L’objet est tout simplement magnifique, une véritable œuvre d’art représentant l’apogée du sport automobile des années 60, avec une singularité sans égale tant la marque est méconnue. Petit bémol à mes yeux – le mot « Corsa » vous a peut-être mis la puce à l’oreille – cette « nouvelle » 5300 GT n’est pas homologuée pour la route et il faudra vous rendre sur circuit pour en profiter. Il nous a toutefois été précisé qu’elle sera acceptée dans les compétitions historiques organisées par Peter Auto.

Avec plus de la moitié de la production déjà vendue et cela malgré un tarif élevé (environ 2 millions de francs), il semblerait que ce genre de joujou extra dispose d’une clientèle et c’est tant mieux. Reste à voir si les heureux élus iront en découdre sur la piste ou si les autos resteront bien à l’abri dans leurs collections. Je crains malheureusement que ça soit le plus souvent la seconde option.

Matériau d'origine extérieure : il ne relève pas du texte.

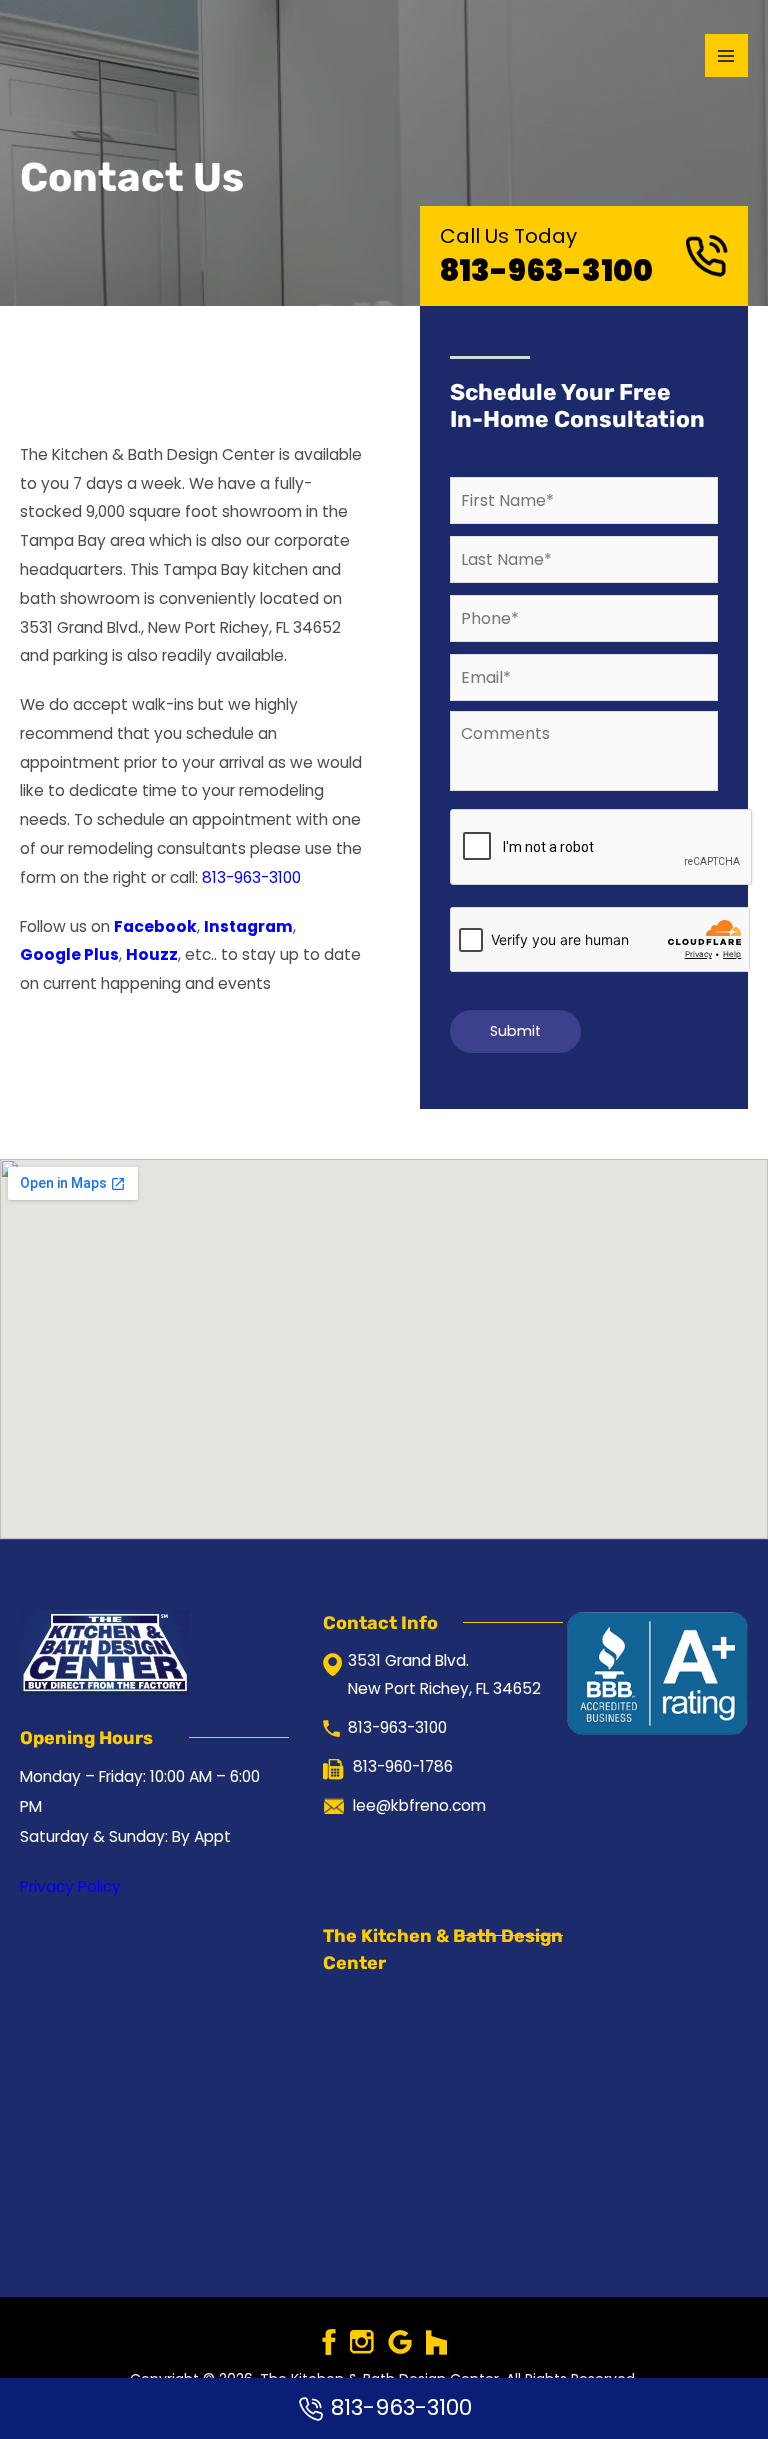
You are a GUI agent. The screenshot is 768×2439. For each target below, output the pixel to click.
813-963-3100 (546, 271)
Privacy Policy (70, 1886)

Dans le cadre de cette présentation, nous avons pu échanger avec les principaux intervenants de la marque, à savoir Julian Jenkins, le Chief Commercial Officer, et Simon Busby, le Chief Marketing Officer, qui nous ont vanté les louanges de cette auto exceptionnelle. Je ne peux donc qu’espérer que l’avenir me donne tort et que la mélodie enivrante de cette belle italienne rugisse à la moindre occasion.

Autre fait important annoncé à l’occasion de cette présentation – et c’est là que se trouve la raison majeure de cette réédition de la 5300 GT – Bizzarrini va présenter d’ici 2025 une première hypercar qui s’appellera « The Giotto » en l’honneur du créateur de la marque décédé au printemps de cette année. Animée par un V12 atmosphérique, elle sera réalisée en collaboration avec le fameux bureau de design Giugiaro. Le fondateur, Giorgetto Giugiaro, avait des liens fort avec Bizzarrini et d’ailleurs, à l’occasion du Turin Motor Show de 1968, Giugiaro avait réalisé le concept car « Manta ». Également présent lors de cette événement chez Pegasus Automotive, Fabrizio Giugiaro, le fils de Giorgetto, a confirmé l’enthousiasme qui accompagne ce magnifique projet dont nous sommes impatients de découvrir le résultat.

Merci à Pegasus Automotive Group SA à Nyon pour l’invitation à cette présentation.